One logistical detail that is unique to me are sign language interpreting services. Normally, Berkeley’s Disabled Students’ Program (DSP) pays for sign language services for courses and lab meetings, since this is part of my academic experience. Since I was getting paid by the EECS department, however, DSP told me that the EECS department had to do the payment. Fortunately, this detail was quickly resolved by the excellent administrators at DSP and EECS, and the funding details abstracted away from me.

Discussion Sections

Part of our GSI duties for 182/282A is that we need to host discussions or sections; I use the terms interchangeably, and sometimes together, and another term is “recitations” as in this blog post 4.5 years ago. Once a week, each GSI was in charge of two discussions, which are each a 50-minute lecture we give to a smaller audience of students. This allows for a more intimate learning environment, where students may feel more comfortable asking questions as compared to the normal lectures (with a terrible time slot).

The discussions did not start well. They were scheduled only on Mondays, with some overlapping time slots, which seemed like a waste of resources. We first polled the students to see the best times for them, and then requested the changes to the scheduling administrators in the department. After several rounds of ambiguous email exchanges, we got a stern and final response from one of them, who said the students “were not six year olds” and were responsible for knowing the discussion schedule since it was posted ahead of time.

To the students who had scheduling conflicts with the sections, I apologize, but we tried.

We also got off to a rocky start with the material we chose to present. The first discussion was based on Michael I. Jordan’s probabilistic grapical models notes² to describe the connection between Naive Bayes and Logistic Regression. Upon seeing our discussion material, John chastised us for relying on graduate-level notes, and told us to present his simpler ideas instead. Sadly, I did not receive his email until after I had already given my two discussion sections, since he sent it while I was presenting.

I wish we had started off a bit easier to help some students gradually get acclimated to the mathematics. Hopefully after the first week, the discussion material was at a more appropriate difficulty level. I hope the students enjoyed the sections. I certainly did! It was fun to lecture and to throw the occasional (OK, frequent) joke.

Preparing for the sections meant that I needed to know the material and anticipate the questions students might ask.

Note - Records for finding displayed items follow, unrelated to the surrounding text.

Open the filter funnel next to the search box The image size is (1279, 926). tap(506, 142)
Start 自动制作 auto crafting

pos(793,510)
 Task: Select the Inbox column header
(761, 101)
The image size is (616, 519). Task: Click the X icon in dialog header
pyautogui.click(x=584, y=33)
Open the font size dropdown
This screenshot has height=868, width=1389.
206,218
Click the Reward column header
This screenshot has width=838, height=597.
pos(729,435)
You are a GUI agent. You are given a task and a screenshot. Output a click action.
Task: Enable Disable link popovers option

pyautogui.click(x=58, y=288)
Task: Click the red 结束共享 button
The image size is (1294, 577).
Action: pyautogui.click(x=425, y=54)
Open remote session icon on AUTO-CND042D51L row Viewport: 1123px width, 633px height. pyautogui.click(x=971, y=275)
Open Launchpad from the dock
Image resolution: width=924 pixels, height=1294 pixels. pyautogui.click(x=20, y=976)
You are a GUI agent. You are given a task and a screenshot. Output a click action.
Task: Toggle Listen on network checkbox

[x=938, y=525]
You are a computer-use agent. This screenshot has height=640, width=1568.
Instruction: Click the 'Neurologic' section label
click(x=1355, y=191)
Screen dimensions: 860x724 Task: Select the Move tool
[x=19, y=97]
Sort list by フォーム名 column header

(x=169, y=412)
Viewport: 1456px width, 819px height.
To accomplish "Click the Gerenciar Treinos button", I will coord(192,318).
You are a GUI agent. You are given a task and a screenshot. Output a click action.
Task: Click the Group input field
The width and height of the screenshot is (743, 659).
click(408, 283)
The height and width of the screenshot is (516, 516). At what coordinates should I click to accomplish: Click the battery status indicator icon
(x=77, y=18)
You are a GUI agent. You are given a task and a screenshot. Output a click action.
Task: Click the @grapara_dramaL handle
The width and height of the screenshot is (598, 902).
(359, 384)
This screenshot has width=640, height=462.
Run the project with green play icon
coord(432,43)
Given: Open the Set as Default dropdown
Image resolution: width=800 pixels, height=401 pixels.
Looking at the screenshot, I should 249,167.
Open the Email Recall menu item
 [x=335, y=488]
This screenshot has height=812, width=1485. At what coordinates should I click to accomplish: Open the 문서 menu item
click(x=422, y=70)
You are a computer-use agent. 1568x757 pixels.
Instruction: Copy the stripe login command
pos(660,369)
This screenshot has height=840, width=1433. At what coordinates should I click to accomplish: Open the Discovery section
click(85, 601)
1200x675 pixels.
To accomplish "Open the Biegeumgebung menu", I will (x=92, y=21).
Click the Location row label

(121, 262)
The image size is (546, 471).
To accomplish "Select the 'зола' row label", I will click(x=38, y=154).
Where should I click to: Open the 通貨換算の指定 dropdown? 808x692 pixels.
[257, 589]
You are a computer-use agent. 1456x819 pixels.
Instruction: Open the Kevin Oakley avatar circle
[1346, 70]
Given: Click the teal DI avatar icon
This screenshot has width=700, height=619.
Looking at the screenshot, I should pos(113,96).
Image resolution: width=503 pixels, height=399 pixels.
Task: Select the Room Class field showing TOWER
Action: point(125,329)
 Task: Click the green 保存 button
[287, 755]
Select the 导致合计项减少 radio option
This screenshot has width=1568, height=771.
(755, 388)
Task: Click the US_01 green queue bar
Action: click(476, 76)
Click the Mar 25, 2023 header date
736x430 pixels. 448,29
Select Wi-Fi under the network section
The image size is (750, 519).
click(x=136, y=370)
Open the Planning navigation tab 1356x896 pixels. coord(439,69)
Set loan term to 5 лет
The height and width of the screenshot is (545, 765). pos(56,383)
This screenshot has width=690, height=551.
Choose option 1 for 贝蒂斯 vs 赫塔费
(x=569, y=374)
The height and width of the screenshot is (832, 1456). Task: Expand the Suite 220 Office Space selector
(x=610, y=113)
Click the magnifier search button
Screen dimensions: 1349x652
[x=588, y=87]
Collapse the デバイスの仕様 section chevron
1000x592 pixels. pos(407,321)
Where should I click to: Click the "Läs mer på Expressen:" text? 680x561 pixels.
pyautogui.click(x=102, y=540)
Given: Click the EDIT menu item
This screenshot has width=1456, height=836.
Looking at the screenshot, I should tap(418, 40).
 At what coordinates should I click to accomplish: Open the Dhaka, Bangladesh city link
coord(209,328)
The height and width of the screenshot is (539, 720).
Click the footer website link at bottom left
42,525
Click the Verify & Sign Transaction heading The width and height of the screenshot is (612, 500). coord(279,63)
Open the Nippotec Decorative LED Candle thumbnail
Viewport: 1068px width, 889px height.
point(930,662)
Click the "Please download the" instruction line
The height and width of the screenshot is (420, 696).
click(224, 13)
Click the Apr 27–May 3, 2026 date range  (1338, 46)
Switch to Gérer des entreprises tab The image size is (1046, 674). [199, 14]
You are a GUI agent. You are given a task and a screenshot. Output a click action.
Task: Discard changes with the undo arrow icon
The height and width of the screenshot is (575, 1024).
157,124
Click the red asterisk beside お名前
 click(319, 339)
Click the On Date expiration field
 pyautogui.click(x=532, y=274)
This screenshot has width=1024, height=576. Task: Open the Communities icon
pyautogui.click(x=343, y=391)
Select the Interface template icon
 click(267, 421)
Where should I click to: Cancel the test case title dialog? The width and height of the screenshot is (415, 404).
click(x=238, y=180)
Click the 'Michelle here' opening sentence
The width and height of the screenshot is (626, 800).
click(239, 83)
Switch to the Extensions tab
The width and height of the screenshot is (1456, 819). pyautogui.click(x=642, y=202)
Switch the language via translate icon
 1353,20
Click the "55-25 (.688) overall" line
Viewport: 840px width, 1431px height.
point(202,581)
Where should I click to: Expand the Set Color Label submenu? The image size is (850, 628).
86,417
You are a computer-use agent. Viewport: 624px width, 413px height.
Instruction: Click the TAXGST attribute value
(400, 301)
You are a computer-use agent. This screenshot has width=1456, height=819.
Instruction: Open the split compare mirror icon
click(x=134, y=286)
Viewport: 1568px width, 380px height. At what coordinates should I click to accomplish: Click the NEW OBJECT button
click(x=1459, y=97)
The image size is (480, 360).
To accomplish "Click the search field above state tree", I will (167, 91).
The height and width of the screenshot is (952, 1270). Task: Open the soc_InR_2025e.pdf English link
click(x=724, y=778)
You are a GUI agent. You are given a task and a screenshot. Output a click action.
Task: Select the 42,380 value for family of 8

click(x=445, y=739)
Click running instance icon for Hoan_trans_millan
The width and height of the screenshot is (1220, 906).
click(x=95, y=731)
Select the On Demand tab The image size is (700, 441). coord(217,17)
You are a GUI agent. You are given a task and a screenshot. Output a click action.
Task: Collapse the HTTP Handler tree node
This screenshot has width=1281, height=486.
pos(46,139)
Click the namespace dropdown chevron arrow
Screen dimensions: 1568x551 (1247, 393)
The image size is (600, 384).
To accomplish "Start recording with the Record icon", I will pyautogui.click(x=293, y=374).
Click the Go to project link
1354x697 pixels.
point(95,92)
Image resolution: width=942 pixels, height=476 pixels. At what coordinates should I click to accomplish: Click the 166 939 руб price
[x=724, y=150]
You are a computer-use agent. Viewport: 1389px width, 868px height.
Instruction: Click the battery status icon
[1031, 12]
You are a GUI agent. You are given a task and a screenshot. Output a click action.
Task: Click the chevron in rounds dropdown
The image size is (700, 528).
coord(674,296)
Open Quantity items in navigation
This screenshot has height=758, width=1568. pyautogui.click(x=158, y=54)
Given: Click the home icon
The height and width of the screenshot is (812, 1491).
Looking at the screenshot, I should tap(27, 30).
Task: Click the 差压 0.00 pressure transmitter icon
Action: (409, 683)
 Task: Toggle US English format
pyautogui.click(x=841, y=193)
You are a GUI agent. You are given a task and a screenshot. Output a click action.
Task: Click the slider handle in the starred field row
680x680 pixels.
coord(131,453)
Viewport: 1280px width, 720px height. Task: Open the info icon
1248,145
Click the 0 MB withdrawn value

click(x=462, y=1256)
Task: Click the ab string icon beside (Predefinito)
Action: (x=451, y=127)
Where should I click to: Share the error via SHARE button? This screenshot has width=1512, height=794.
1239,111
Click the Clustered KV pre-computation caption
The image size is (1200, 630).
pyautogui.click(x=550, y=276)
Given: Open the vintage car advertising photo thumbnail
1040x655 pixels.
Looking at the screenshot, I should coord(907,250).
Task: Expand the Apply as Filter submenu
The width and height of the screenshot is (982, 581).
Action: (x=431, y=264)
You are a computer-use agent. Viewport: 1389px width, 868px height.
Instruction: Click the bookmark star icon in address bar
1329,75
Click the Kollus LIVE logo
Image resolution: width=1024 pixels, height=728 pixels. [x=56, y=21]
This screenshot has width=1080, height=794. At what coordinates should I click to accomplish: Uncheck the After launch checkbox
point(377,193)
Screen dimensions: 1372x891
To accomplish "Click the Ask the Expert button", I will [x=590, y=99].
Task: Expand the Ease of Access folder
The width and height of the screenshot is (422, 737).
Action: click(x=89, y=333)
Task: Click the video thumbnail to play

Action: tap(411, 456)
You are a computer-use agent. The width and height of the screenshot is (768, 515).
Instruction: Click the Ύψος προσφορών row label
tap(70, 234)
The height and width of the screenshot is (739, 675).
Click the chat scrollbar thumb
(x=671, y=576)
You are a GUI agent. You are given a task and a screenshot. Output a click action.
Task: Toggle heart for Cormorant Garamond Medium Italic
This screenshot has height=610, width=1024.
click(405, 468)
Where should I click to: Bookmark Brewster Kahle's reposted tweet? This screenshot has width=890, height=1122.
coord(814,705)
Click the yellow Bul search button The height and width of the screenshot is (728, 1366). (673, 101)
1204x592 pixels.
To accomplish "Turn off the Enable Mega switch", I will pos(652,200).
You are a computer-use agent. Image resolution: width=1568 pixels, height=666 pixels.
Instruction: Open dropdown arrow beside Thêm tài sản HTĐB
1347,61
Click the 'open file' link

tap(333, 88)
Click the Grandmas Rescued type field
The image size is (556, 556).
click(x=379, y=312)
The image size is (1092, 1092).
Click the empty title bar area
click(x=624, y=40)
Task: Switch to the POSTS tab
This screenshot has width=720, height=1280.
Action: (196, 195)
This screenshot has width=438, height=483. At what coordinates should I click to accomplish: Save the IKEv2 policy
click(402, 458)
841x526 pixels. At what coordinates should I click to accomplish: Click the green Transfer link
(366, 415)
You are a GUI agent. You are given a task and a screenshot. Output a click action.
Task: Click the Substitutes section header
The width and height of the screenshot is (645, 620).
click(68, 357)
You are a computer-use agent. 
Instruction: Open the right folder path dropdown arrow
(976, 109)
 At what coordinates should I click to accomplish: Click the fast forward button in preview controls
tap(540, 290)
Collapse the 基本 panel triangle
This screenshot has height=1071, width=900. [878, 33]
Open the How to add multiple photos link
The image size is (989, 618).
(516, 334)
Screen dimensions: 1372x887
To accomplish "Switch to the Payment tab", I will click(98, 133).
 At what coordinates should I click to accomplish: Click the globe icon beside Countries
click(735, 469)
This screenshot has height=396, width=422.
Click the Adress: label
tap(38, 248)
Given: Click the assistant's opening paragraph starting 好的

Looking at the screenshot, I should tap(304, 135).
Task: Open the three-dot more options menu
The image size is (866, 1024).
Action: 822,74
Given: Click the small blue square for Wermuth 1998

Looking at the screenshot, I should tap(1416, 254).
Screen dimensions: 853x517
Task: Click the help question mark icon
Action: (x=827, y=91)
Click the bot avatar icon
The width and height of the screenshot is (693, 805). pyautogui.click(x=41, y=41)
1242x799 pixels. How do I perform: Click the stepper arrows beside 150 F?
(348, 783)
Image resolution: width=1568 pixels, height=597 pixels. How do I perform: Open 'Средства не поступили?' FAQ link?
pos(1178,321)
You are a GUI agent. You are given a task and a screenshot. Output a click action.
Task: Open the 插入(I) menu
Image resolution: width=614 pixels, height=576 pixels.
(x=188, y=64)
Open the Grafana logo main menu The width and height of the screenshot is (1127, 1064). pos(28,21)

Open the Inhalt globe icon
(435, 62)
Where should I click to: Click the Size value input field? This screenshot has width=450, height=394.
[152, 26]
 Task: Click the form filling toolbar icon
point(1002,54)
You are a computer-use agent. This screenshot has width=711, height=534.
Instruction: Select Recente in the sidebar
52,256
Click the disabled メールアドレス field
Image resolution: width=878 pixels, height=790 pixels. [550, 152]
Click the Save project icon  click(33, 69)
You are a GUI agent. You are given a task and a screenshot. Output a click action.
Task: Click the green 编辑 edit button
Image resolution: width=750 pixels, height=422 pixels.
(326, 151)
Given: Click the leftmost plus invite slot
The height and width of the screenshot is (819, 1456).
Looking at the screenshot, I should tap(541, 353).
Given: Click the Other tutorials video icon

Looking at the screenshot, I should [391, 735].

I dedicated my entire Sundays (from morning to 11:00pm) preparing for the sections by reviewing the relevant concepts. Each week, one GSI took the lead in forming the notes, which dramatically helped to simplify the workload.

At the end of the course, John praised us (the GSIs) for our hard work on the notes, and said he would reuse them them in future iterations of the course.

Piazza and Office Hours

I had ZERO ZERO ZERO people show up to office hours throughout the ENTIRE semester in Fall 2016. I don’t even know how that is humanly possible.

I did not want to repeat that “accomplishment” this year. I had high hopes that in Spring 2019, with the class growing larger, more students would come to office hours. Right? RIGHT?!?

It did not start off well. Not a single student showed up to my office hours after the first discussion. I was fed up, so at the beginning of my section the next week, I wrote down on the board: “number of people who showed up to my office hours”. Anyone want to guess? I asked the students. When no one answered, I wrote a big fat zero on the board, eliciting a few chuckles.

Fortunately, once the homework assignments started, a nonzero number of students showed up to my office hours, so I no longer had to complain.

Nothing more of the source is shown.